■ EXERCISE GOAL: Copy only the lines from the one with "This screenshot has height=557, width=508." through the end of the records, exactly as they stand. No pictures belong in the copy.

■ EXTRACTED ENTRIES:
########

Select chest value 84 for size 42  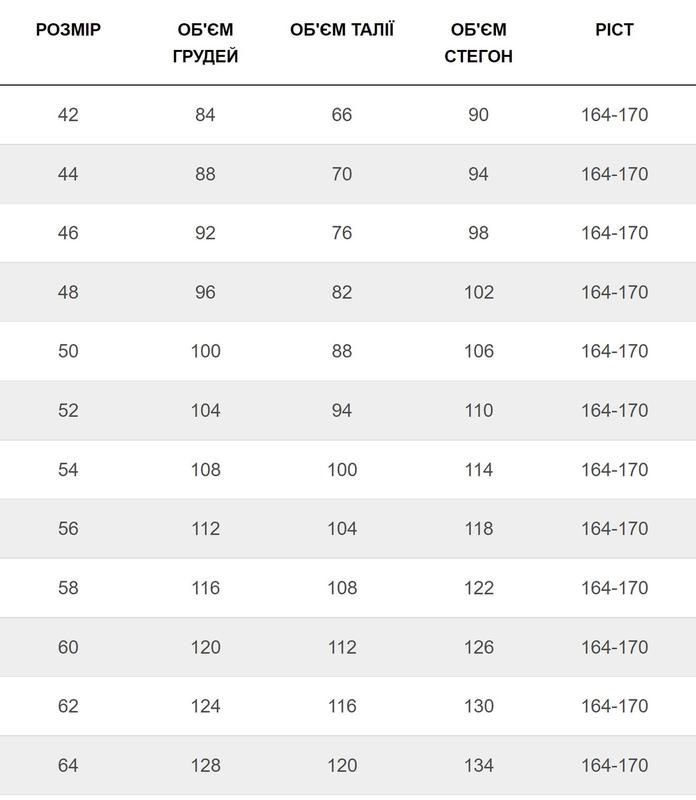tap(205, 115)
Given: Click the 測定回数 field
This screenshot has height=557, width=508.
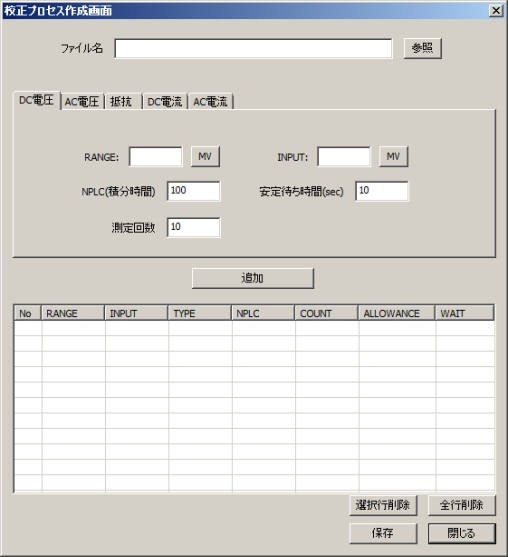Looking at the screenshot, I should point(194,227).
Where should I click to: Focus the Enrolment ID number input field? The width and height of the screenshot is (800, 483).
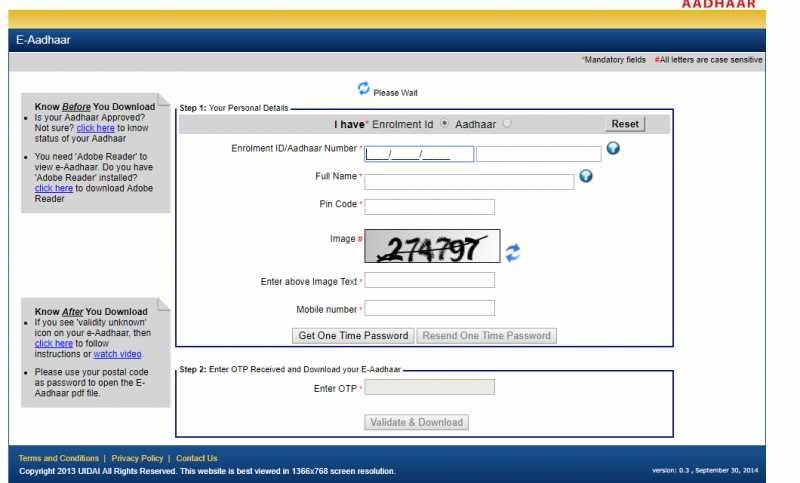click(x=405, y=154)
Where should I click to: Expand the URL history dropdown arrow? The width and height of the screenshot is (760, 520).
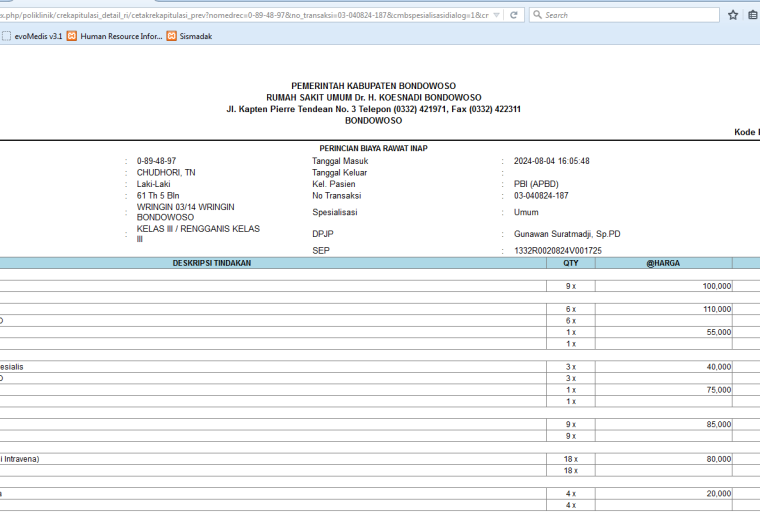tap(496, 15)
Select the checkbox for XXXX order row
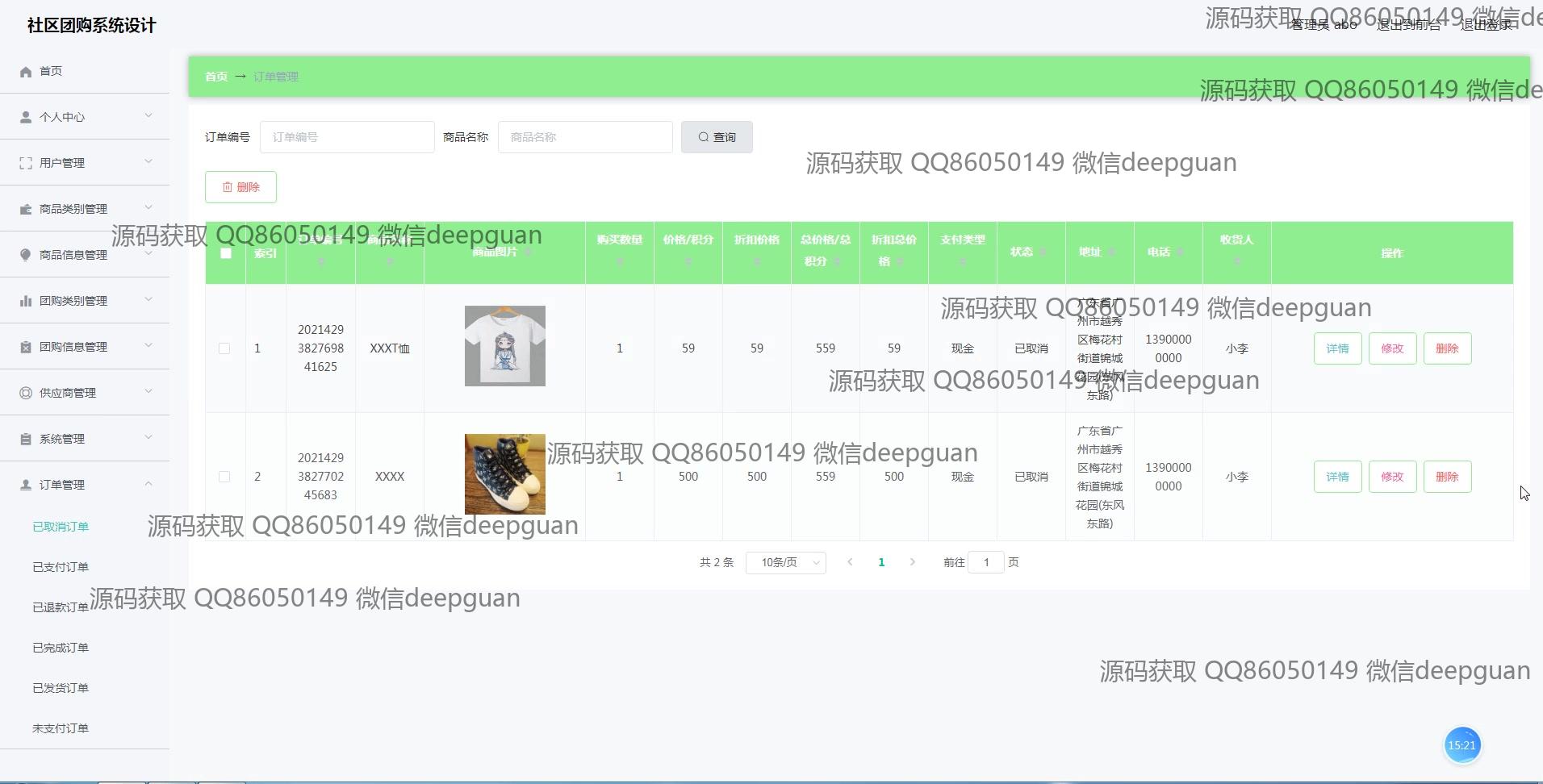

########

■ REPLY TO THE TASK:
This screenshot has height=557, width=508.
Looking at the screenshot, I should point(194,227).
Where should I click to: Focus the Enrolment ID number input field? The width and height of the screenshot is (800, 483).
click(x=405, y=154)
Where should I click to: Expand the URL history dropdown arrow? The width and height of the screenshot is (760, 520).
tap(496, 15)
Select the checkbox for XXXX order row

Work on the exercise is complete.